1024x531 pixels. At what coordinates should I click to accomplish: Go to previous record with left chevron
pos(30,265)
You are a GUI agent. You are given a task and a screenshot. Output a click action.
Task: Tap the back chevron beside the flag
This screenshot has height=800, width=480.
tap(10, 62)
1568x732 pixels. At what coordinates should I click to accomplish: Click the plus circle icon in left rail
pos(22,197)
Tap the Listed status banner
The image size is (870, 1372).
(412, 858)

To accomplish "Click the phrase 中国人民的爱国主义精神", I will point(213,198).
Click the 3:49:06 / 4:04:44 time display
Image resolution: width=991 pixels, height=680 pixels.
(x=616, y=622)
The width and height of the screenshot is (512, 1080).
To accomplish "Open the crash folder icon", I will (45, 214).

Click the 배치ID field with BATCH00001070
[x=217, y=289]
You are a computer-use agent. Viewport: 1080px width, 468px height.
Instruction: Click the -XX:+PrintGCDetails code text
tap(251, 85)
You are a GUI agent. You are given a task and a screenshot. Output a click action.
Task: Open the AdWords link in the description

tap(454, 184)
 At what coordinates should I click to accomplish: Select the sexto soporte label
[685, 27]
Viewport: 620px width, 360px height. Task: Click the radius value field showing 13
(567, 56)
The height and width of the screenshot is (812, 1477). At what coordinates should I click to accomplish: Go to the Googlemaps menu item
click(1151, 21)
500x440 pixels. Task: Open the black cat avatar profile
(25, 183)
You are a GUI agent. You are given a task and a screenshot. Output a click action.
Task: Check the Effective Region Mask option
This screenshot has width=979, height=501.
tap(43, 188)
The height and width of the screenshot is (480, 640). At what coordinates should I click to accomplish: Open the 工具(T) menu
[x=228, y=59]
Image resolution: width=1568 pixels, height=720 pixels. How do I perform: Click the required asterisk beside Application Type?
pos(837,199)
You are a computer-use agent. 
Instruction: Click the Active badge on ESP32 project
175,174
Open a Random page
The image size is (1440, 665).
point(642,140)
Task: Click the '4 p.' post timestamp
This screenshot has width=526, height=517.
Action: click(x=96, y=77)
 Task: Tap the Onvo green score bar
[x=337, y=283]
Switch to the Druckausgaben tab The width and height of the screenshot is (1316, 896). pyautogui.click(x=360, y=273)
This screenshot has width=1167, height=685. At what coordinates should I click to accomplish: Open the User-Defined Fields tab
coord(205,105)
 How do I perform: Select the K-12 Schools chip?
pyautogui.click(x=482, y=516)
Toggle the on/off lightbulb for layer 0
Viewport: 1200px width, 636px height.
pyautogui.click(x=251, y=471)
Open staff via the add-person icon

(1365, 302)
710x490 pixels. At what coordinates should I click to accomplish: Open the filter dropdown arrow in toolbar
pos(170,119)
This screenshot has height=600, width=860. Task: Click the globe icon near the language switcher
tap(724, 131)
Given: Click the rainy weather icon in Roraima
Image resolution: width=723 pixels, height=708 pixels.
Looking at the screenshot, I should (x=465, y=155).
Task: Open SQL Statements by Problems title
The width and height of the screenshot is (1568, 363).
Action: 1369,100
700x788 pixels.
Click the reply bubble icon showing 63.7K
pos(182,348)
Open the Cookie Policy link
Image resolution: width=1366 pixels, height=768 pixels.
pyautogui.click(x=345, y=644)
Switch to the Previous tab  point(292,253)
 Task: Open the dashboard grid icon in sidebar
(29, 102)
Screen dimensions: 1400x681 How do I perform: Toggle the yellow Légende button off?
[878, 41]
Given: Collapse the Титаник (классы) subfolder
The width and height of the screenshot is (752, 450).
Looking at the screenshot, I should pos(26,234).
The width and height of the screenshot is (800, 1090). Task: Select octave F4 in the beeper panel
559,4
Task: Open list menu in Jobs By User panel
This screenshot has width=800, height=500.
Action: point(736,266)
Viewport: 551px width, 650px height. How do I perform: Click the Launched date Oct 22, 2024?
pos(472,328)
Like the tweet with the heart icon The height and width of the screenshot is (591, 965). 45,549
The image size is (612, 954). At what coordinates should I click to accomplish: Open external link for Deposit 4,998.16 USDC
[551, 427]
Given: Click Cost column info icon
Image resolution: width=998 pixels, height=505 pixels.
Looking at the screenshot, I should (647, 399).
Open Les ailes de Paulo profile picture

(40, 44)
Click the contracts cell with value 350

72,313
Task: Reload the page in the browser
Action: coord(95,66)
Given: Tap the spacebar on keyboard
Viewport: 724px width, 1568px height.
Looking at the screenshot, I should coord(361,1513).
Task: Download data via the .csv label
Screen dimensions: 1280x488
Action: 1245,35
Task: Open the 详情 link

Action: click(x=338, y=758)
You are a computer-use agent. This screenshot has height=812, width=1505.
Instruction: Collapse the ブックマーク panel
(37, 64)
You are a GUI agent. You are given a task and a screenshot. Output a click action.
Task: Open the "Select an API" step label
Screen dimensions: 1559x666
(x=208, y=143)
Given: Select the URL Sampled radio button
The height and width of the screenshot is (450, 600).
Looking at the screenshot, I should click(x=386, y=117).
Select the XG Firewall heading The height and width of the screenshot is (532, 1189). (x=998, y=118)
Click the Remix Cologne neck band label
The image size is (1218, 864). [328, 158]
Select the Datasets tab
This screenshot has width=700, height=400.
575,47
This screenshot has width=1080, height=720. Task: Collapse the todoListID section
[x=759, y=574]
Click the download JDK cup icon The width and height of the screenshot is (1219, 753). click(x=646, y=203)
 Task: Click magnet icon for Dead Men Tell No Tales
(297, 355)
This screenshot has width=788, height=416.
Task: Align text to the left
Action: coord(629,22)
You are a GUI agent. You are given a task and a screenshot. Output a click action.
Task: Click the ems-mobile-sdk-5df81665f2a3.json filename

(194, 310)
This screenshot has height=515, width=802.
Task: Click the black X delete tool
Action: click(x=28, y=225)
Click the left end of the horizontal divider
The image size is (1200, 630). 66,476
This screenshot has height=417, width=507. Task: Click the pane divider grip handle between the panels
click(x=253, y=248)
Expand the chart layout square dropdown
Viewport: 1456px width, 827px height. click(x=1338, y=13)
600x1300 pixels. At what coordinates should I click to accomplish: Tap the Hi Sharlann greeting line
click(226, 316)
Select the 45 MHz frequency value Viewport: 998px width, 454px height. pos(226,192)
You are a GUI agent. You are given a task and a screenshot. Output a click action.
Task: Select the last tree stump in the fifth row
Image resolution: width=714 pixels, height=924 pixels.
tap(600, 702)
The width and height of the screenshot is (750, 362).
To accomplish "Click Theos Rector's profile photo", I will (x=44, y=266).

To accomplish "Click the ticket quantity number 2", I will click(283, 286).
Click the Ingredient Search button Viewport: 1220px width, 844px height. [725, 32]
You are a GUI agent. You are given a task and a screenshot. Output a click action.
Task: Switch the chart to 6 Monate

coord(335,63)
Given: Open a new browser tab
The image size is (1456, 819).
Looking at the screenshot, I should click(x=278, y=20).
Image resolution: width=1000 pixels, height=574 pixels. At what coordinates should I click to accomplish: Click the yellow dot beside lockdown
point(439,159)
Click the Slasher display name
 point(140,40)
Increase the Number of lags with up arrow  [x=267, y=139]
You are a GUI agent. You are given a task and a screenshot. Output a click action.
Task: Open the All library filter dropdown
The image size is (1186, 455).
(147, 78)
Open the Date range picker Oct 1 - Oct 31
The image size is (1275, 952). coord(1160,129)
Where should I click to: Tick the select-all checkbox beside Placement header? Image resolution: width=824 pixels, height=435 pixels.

#### Your assignment:
Could you give the records again, exactly as they appear?

#### Final answer:
1024x531 pixels. At what coordinates should I click to accomplish: Go to previous record with left chevron
pos(30,265)
You are a GUI agent. You are given a task and a screenshot. Output a click action.
Task: Tap the back chevron beside the flag
This screenshot has height=800, width=480.
tap(10, 62)
1568x732 pixels. At what coordinates should I click to accomplish: Click the plus circle icon in left rail
pos(22,197)
Tap the Listed status banner
The image size is (870, 1372).
(412, 858)

To accomplish "Click the phrase 中国人民的爱国主义精神", I will point(213,198).
Click the 3:49:06 / 4:04:44 time display
Image resolution: width=991 pixels, height=680 pixels.
(x=616, y=622)
The width and height of the screenshot is (512, 1080).
To accomplish "Open the crash folder icon", I will (45, 214).

Click the 배치ID field with BATCH00001070
[x=217, y=289]
You are a computer-use agent. Viewport: 1080px width, 468px height.
Instruction: Click the -XX:+PrintGCDetails code text
tap(251, 85)
You are a GUI agent. You are given a task and a screenshot. Output a click action.
Task: Open the AdWords link in the description

tap(454, 184)
 At what coordinates should I click to accomplish: Select the sexto soporte label
[685, 27]
Viewport: 620px width, 360px height. Task: Click the radius value field showing 13
(567, 56)
The height and width of the screenshot is (812, 1477). At what coordinates should I click to accomplish: Go to the Googlemaps menu item
click(1151, 21)
500x440 pixels. Task: Open the black cat avatar profile
(25, 183)
You are a GUI agent. You are given a task and a screenshot. Output a click action.
Task: Check the Effective Region Mask option
This screenshot has width=979, height=501.
tap(43, 188)
The height and width of the screenshot is (480, 640). At what coordinates should I click to accomplish: Open the 工具(T) menu
[x=228, y=59]
Image resolution: width=1568 pixels, height=720 pixels. How do I perform: Click the required asterisk beside Application Type?
pos(837,199)
You are a computer-use agent. 
Instruction: Click the Active badge on ESP32 project
175,174
Open a Random page
The image size is (1440, 665).
point(642,140)
Task: Click the '4 p.' post timestamp
This screenshot has width=526, height=517.
Action: click(x=96, y=77)
 Task: Tap the Onvo green score bar
[x=337, y=283]
Switch to the Druckausgaben tab The width and height of the screenshot is (1316, 896). pyautogui.click(x=360, y=273)
This screenshot has width=1167, height=685. At what coordinates should I click to accomplish: Open the User-Defined Fields tab
coord(205,105)
 How do I perform: Select the K-12 Schools chip?
pyautogui.click(x=482, y=516)
Toggle the on/off lightbulb for layer 0
Viewport: 1200px width, 636px height.
pyautogui.click(x=251, y=471)
Open staff via the add-person icon

(1365, 302)
710x490 pixels. At what coordinates should I click to accomplish: Open the filter dropdown arrow in toolbar
pos(170,119)
This screenshot has height=600, width=860. Task: Click the globe icon near the language switcher
tap(724, 131)
Given: Click the rainy weather icon in Roraima
Image resolution: width=723 pixels, height=708 pixels.
Looking at the screenshot, I should (x=465, y=155).
Task: Open SQL Statements by Problems title
The width and height of the screenshot is (1568, 363).
Action: 1369,100
700x788 pixels.
Click the reply bubble icon showing 63.7K
pos(182,348)
Open the Cookie Policy link
Image resolution: width=1366 pixels, height=768 pixels.
pyautogui.click(x=345, y=644)
Switch to the Previous tab  point(292,253)
 Task: Open the dashboard grid icon in sidebar
(29, 102)
Screen dimensions: 1400x681 How do I perform: Toggle the yellow Légende button off?
[878, 41]
Given: Collapse the Титаник (классы) subfolder
The width and height of the screenshot is (752, 450).
Looking at the screenshot, I should pos(26,234).
The width and height of the screenshot is (800, 1090). Task: Select octave F4 in the beeper panel
559,4
Task: Open list menu in Jobs By User panel
This screenshot has width=800, height=500.
Action: point(736,266)
Viewport: 551px width, 650px height. How do I perform: Click the Launched date Oct 22, 2024?
pos(472,328)
Like the tweet with the heart icon The height and width of the screenshot is (591, 965). 45,549
The image size is (612, 954). At what coordinates should I click to accomplish: Open external link for Deposit 4,998.16 USDC
[551, 427]
Given: Click Cost column info icon
Image resolution: width=998 pixels, height=505 pixels.
Looking at the screenshot, I should (647, 399).
Open Les ailes de Paulo profile picture

(40, 44)
Click the contracts cell with value 350

72,313
Task: Reload the page in the browser
Action: coord(95,66)
Given: Tap the spacebar on keyboard
Viewport: 724px width, 1568px height.
Looking at the screenshot, I should coord(361,1513).
Task: Download data via the .csv label
Screen dimensions: 1280x488
Action: 1245,35
Task: Open the 详情 link

Action: click(x=338, y=758)
You are a computer-use agent. This screenshot has height=812, width=1505.
Instruction: Collapse the ブックマーク panel
(37, 64)
You are a GUI agent. You are given a task and a screenshot. Output a click action.
Task: Open the "Select an API" step label
Screen dimensions: 1559x666
(x=208, y=143)
Given: Select the URL Sampled radio button
The height and width of the screenshot is (450, 600).
Looking at the screenshot, I should click(x=386, y=117).
Select the XG Firewall heading The height and width of the screenshot is (532, 1189). (x=998, y=118)
Click the Remix Cologne neck band label
The image size is (1218, 864). [328, 158]
Select the Datasets tab
This screenshot has width=700, height=400.
575,47
This screenshot has width=1080, height=720. Task: Collapse the todoListID section
[x=759, y=574]
Click the download JDK cup icon The width and height of the screenshot is (1219, 753). click(x=646, y=203)
 Task: Click magnet icon for Dead Men Tell No Tales
(297, 355)
This screenshot has width=788, height=416.
Task: Align text to the left
Action: coord(629,22)
You are a GUI agent. You are given a task and a screenshot. Output a click action.
Task: Click the ems-mobile-sdk-5df81665f2a3.json filename

(194, 310)
This screenshot has height=515, width=802.
Task: Click the black X delete tool
Action: click(x=28, y=225)
Click the left end of the horizontal divider
The image size is (1200, 630). 66,476
This screenshot has height=417, width=507. Task: Click the pane divider grip handle between the panels
click(x=253, y=248)
Expand the chart layout square dropdown
Viewport: 1456px width, 827px height. click(x=1338, y=13)
600x1300 pixels. At what coordinates should I click to accomplish: Tap the Hi Sharlann greeting line
click(226, 316)
Select the 45 MHz frequency value Viewport: 998px width, 454px height. pos(226,192)
You are a GUI agent. You are given a task and a screenshot. Output a click action.
Task: Select the last tree stump in the fifth row
Image resolution: width=714 pixels, height=924 pixels.
tap(600, 702)
The width and height of the screenshot is (750, 362).
To accomplish "Click Theos Rector's profile photo", I will (x=44, y=266).

To accomplish "Click the ticket quantity number 2", I will click(283, 286).
Click the Ingredient Search button Viewport: 1220px width, 844px height. [725, 32]
You are a GUI agent. You are given a task and a screenshot. Output a click action.
Task: Switch the chart to 6 Monate

coord(335,63)
Given: Open a new browser tab
The image size is (1456, 819).
Looking at the screenshot, I should click(x=278, y=20).
Image resolution: width=1000 pixels, height=574 pixels. At what coordinates should I click to accomplish: Click the yellow dot beside lockdown
point(439,159)
Click the Slasher display name
 point(140,40)
Increase the Number of lags with up arrow  [x=267, y=139]
You are a GUI agent. You are given a task and a screenshot. Output a click action.
Task: Open the All library filter dropdown
The image size is (1186, 455).
(147, 78)
Open the Date range picker Oct 1 - Oct 31
The image size is (1275, 952). coord(1160,129)
Where should I click to: Tick the select-all checkbox beside Placement header? Image resolution: width=824 pixels, height=435 pixels.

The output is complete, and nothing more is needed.